Action item: Read the data below. Every line holding the string "computer" must be copied.

(Saved data entries)
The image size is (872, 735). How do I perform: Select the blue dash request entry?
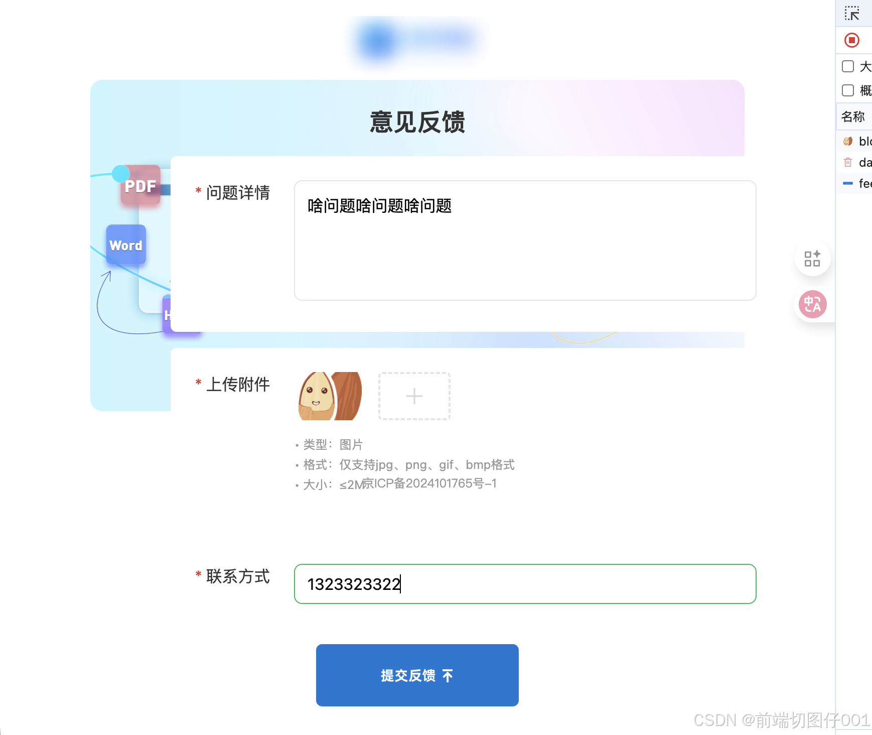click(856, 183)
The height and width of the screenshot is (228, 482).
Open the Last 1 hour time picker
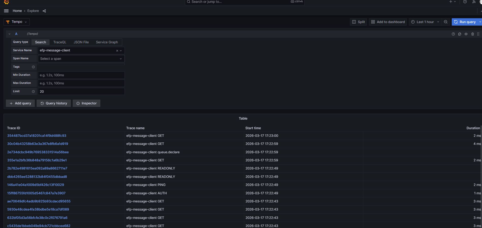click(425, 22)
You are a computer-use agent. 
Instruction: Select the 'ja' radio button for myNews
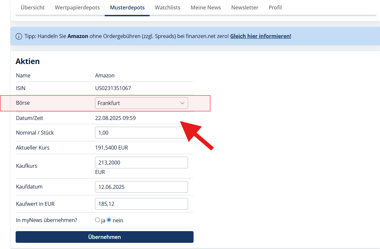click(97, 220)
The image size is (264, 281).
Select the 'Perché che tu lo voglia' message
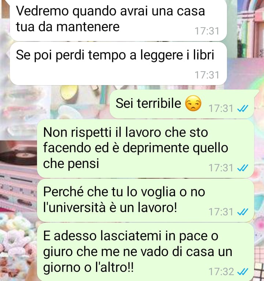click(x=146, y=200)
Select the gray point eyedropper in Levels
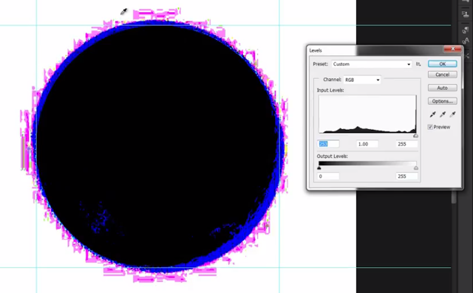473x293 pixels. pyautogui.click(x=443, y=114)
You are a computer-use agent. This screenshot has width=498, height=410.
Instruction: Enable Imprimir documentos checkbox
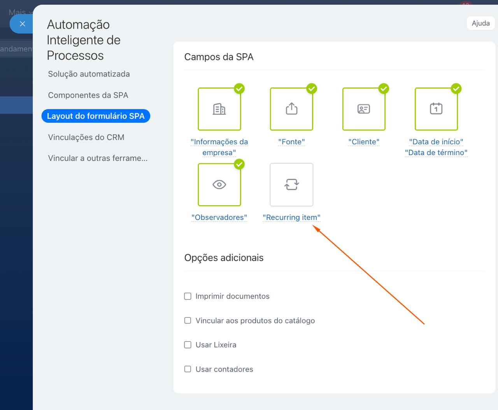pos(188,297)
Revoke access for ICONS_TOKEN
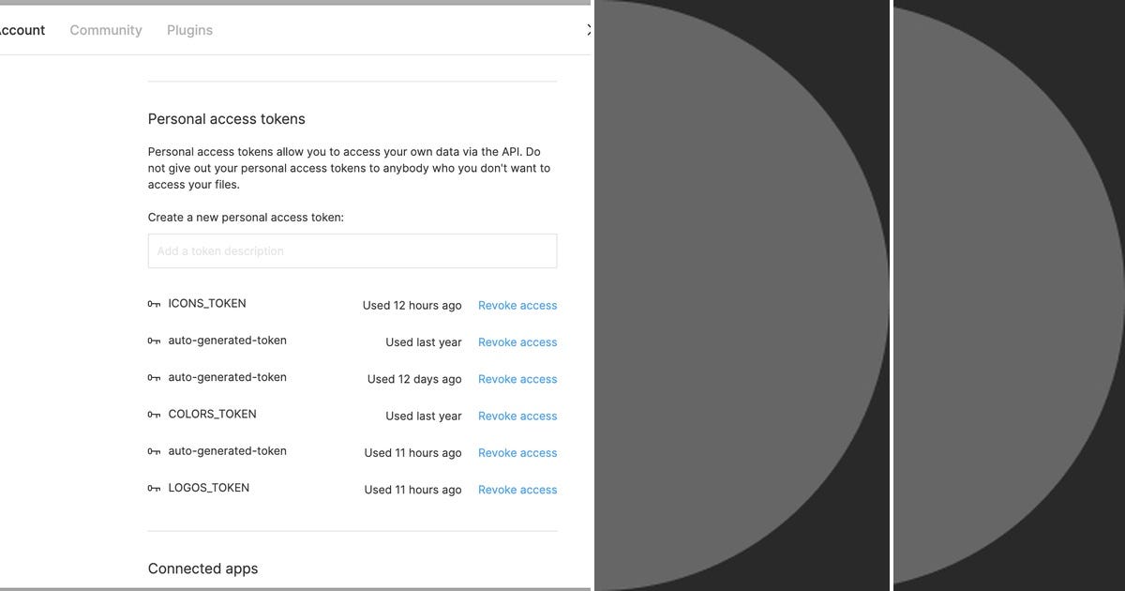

...

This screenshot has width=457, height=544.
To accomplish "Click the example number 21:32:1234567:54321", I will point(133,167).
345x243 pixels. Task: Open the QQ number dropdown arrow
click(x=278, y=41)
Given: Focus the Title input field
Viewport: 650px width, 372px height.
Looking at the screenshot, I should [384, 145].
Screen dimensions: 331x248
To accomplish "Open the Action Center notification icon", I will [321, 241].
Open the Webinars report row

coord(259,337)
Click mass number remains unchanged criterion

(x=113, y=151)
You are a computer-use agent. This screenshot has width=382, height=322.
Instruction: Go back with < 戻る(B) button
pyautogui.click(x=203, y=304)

==

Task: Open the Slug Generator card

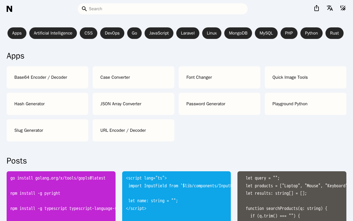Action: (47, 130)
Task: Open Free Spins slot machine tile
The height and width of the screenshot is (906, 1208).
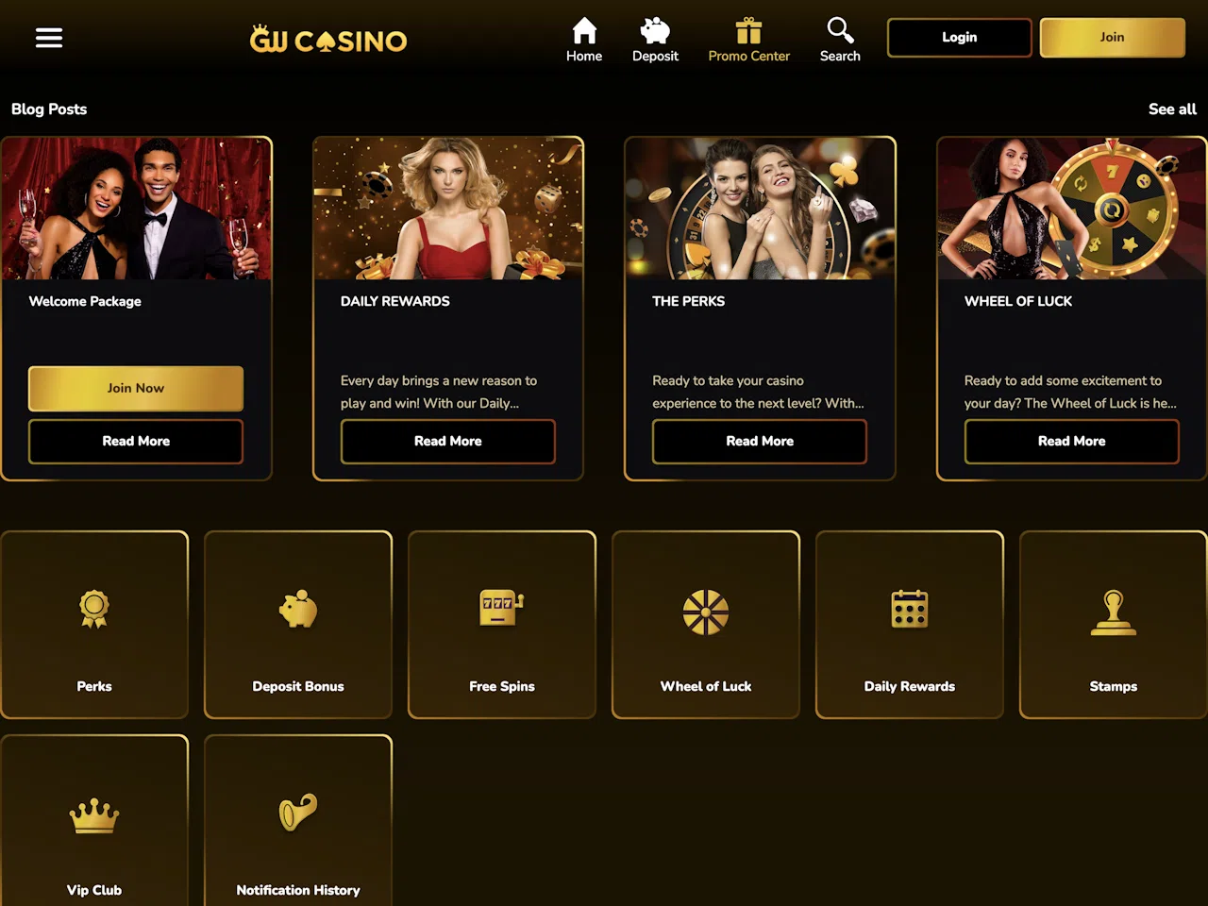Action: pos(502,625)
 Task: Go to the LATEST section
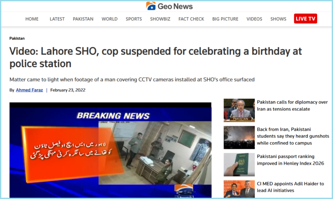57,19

Expected output:
You are a computer-use agent. 
You are a computer-use agent. This screenshot has width=498, height=410.
You are a computer-use agent. This screenshot has width=382, height=322.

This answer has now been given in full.